My first and possibly last major production of the year was in the Bradfordian’s production of Joseph and his Amazing Technicolour Dreamcoat.  This was special for many reasons.  The show was one that my family would play in the car to keep me and my older brother and sister happy.  We would head-bob along to the happy, catchy tune of Andrew Lloyd Webber and sing the lyrics of Tim Rice out loud.  For information, the other musical we listened in the car was the Sound of Music.  Both soundtracks become enormously comforting to me during my childhood.

The other reasons for this production being special were all due to the personnel that put so much time, effort and enthusiasm into the show. 

The leaders included Director, Kate Courage who not only directed and put together a tremendous group of performers, she also played the piano as part of a super-dynamic trio of keys, percussion/accordion and bass guitar.  Our choreography was creatively conceived and patiently taught to us by Georgiana Snelling.  Many of us were musicians or actors first, so the dancing really brought us together as we were desperate to, if not master it, at least get the moves in the right order.

The talented and friendly performers were terrific.  Saxon was a young Joseph, high on confidence, experience, gym-ready- physique and long on hair.  He was perfect for the part!  Then the very experienced but still very young Astrid Bishop held the ship together as the engaging narrator.  The rest of the cast spanned a large age range, with brothers and angels still in the single digits to Jacob and his more mature sons of fifty years of age and above.   This mixture of youthful enthusiasm and experience is what gave the production drive.

Finally, there’s the x-factor.  Issues always come up during the rehearsals that can make or break a show.  I was once in a production of School for Scandal in Holt that managed to cling on and put on a show despite several people having to drop out or perform with virtually no voice.  For this production of Joseph, the magical ingredient was the people who came in when we didn’t have the full compliment of brothers.  Pete and Andrew were parents of child performers who had no previous inclination to be on the stage.

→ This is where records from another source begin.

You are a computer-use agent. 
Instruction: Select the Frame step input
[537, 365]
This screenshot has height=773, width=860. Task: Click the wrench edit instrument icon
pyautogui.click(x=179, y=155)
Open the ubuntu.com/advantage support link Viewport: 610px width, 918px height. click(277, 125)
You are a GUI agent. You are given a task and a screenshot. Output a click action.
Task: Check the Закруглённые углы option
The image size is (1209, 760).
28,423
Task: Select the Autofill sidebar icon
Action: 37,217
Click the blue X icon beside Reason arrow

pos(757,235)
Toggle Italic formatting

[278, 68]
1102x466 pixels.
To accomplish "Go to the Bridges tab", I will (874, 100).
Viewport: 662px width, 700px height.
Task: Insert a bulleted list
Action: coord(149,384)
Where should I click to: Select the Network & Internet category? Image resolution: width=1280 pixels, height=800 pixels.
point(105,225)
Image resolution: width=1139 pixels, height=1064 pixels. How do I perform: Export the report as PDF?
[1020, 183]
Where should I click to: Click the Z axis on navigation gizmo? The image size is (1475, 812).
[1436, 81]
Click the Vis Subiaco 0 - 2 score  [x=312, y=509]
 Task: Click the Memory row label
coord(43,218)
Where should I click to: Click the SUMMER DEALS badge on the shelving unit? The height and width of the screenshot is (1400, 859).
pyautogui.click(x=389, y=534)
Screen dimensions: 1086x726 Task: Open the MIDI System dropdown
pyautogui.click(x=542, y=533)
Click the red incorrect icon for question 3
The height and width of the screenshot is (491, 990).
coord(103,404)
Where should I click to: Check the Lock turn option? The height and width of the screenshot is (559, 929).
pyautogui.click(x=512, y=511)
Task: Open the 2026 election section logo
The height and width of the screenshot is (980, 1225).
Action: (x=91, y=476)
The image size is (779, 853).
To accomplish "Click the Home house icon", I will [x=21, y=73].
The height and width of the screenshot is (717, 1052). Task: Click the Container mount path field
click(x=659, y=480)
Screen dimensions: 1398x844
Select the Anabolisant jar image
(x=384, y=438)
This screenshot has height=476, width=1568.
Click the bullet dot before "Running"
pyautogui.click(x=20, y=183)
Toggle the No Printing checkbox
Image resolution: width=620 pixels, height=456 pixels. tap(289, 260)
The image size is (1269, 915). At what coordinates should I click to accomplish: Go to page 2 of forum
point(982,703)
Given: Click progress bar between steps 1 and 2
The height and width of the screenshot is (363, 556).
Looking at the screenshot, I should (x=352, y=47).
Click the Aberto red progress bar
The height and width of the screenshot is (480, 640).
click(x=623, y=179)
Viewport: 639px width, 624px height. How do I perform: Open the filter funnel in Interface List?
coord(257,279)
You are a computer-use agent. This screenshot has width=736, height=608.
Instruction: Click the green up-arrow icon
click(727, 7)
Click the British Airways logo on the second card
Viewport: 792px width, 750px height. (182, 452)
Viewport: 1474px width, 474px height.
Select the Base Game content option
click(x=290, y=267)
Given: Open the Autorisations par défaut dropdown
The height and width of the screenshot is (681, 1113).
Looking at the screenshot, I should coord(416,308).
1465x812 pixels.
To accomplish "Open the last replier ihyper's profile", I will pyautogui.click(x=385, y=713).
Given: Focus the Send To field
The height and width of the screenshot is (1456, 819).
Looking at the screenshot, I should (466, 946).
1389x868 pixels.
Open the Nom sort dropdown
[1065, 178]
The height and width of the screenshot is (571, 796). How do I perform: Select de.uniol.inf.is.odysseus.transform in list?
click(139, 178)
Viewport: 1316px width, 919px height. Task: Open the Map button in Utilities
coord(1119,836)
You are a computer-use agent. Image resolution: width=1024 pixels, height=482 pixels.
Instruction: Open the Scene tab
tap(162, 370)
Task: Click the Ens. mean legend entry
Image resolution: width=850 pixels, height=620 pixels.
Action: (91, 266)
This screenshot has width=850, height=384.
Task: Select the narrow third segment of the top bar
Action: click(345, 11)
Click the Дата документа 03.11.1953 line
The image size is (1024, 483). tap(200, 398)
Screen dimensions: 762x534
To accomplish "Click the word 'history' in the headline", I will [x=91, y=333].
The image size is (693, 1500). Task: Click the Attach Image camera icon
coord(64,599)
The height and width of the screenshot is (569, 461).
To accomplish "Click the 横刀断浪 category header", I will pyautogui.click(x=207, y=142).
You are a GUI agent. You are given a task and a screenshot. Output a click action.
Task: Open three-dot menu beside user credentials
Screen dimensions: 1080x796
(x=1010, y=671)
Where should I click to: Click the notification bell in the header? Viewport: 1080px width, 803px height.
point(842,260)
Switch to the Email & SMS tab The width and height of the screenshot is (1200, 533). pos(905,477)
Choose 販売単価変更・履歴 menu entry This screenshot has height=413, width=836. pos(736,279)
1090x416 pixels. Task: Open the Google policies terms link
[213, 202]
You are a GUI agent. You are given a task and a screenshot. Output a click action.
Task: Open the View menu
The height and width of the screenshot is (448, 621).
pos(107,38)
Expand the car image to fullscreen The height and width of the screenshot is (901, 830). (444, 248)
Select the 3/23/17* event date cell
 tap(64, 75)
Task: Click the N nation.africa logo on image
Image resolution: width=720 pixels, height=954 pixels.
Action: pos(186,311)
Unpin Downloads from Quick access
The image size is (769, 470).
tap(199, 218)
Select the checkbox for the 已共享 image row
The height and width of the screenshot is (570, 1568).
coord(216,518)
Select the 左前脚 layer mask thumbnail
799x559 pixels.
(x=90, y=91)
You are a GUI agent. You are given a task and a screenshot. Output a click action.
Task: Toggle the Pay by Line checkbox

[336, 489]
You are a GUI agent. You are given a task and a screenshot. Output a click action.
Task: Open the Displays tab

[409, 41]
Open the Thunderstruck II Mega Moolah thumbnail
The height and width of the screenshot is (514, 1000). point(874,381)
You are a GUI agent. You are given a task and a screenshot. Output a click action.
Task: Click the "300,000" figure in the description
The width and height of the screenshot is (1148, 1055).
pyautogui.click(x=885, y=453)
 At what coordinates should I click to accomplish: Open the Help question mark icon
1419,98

Julian was a Bradfordian actor but had never performed in a musical before.  Oscar joined his brother Seb in the group and grew in confidence as the production went on.     It was wonderful seeing their apprehension turn into enthusiasm when they realised how fun it was and that they could do it.

The show-week was fascinating as this was also the wettest February in Britain on record and the river Avon had already burst its banks.  Fortunately, it didn’t stop our dress rehearsal and didn’t dampen any of the performances.  Having a very young audience (especially for the matinee performances) gave the performances even more focus and energy.  It’s a very quick show both in duration and the fast-flowing story.  This means that no performer, stage manager or musician is ever at a loss for something to do.

Things I’ll remember from this performance were the use of Toblerone, the humorous wooden camel on wheels, the energy from the performers and the confetti cannon.  If only every day had a confetti cannon…

I’ll end with this thought.  In the musical, Joseph’s life was suddenly changed, and he found himself having to make do under difficult circumstances.  Things got worse before they got better, but he adapted and transformed into a better version of himself.